2023-12-01から1ヶ月間の記事一覧
火葬場の煙突から出る煙を見ながらお酒を飲むのが唯一の楽しみだが、今日は煙が途切れないので、いつまでもお酒を飲み続けなければいけない。
実験動物代表として、博士の結婚式のスピーチをする。
夫が死んでから、墓石の脱皮の回数が増えた。
終電に乗ったら、車内にいる人々が全員独り言を呟いているので、私も独り言を言おうとするが、何も浮かばなくて焦っている。
母の命日に母の墓前に供えられているであろう線香の数で、兄と賭けをしたが、見に行くと線香は一本もなかった。
遺体安置室で一晩眠るだけのバイトに行ったら、白衣の男からまず耳栓を手渡された。
放課後の教室で、音楽教師から手渡された封筒の中に、人間の耳が入っていることが、膨らみを触ってわかる。
最近様子がおかしいパイロットの恋人のスマホの検索履歴に「天国 なくなった」の文字が。
その人から定期的に送られてくるファンレターにいつも同封されている家族写真から、だんだん人が減っていく。
野球部の練習が終わると同時に、グラウンド脇に停まっていた霊柩車はどこかへ去っていった。
巨大な金塊の重みで粉々になった賽銭箱を、神社の宮司が呆然と見つめている。
赤ん坊の人形の訪問販売のセールスマンが、本物の赤ん坊がいかに厄介な存在かを語るのを、若い女がうっとりとした顔で聞いている。
下水道で汚水を見つめていたら、上流から、股間が削り取られた人形が流れてくる。
老学者がラブホテルの一室で、巨大な「?」マークと抱き合っている。
蝶の教習所に造花を納品する。
独房の壁に血で描いた女と見つめ合っているうち、初恋というものが理解できた気がしてきた。

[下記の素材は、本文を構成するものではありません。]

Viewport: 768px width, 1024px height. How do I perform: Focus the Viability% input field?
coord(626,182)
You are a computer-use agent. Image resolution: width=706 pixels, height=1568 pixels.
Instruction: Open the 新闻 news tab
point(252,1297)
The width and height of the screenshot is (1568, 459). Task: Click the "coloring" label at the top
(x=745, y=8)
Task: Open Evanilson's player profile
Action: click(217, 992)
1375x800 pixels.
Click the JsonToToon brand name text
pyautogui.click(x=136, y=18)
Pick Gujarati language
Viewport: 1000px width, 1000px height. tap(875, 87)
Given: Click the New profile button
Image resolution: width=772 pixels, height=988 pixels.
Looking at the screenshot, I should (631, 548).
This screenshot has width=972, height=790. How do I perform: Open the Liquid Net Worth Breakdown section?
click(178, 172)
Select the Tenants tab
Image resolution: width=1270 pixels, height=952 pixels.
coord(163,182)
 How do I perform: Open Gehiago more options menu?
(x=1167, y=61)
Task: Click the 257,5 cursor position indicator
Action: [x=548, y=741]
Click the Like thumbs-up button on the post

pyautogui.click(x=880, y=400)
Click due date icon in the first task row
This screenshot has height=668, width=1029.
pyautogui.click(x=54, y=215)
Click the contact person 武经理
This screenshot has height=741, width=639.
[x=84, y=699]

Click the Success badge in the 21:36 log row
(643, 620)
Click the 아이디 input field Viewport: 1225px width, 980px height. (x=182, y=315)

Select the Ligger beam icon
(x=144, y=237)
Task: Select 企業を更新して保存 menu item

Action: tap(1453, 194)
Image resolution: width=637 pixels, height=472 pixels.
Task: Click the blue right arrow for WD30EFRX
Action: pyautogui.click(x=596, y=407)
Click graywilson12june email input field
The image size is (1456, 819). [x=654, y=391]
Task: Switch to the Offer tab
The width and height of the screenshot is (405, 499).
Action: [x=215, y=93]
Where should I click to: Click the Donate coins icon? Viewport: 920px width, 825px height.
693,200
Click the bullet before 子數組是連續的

夜の墓場で墓石を舐めていた野良犬が、突然二本足ですっと立ち上がった。
鏡に一匹の蟻が這っていて、先日私が除去した目元のほくろのフリをしている。
海を避けるように線路が引かれている私鉄の電車のつり革に、鱗が一枚、くっついていた。
一枚の栞を持った宇宙飛行士が、書物で出来た惑星に降り立った。
母が歯型をつける場所がなくなってきたので、そろそろまた仏壇を新調しなければならない。
近所の公園に設置されている、またがって遊ぶ胎児の形をした遊具の、へその緒の部品が、たびたび折られて盗まれる。
花嫁はウェディングドレスを着たまま、結婚式が始まるまで、保健室のベッドに横たわっていた。
公衆便所の個室に入ったら、床一面に羽をちぎられた蝶の死骸が落ちていて、びっくりして個室を出ると、目の前に虫かごを持った少年が立っていた。
明け方のゴミ捨て場の隅に、顔がぼこぼこにへこんだ人形と、一枚の鏡が、向かい合って置かれている。
真夜中の公園で、ストリートミュージシャンの青年が、昼間自分のギターケースに投げ入れられた肉片を、くちゃくちゃと食っている。
死んだ我が子の写真を栞にして、年老いた女が電話帳を少しずつ読み進めている。
そこの自販機でピアニスト買ってきたから、お前の曲で一服しよう。
父が降らせる雨は決して犬を濡らさない。
アパートの隣室から毎晩女性の悲鳴が聞こえてくるので、大家に相談したら、大家が「あれはカセットテープだから大丈夫よ」と笑う。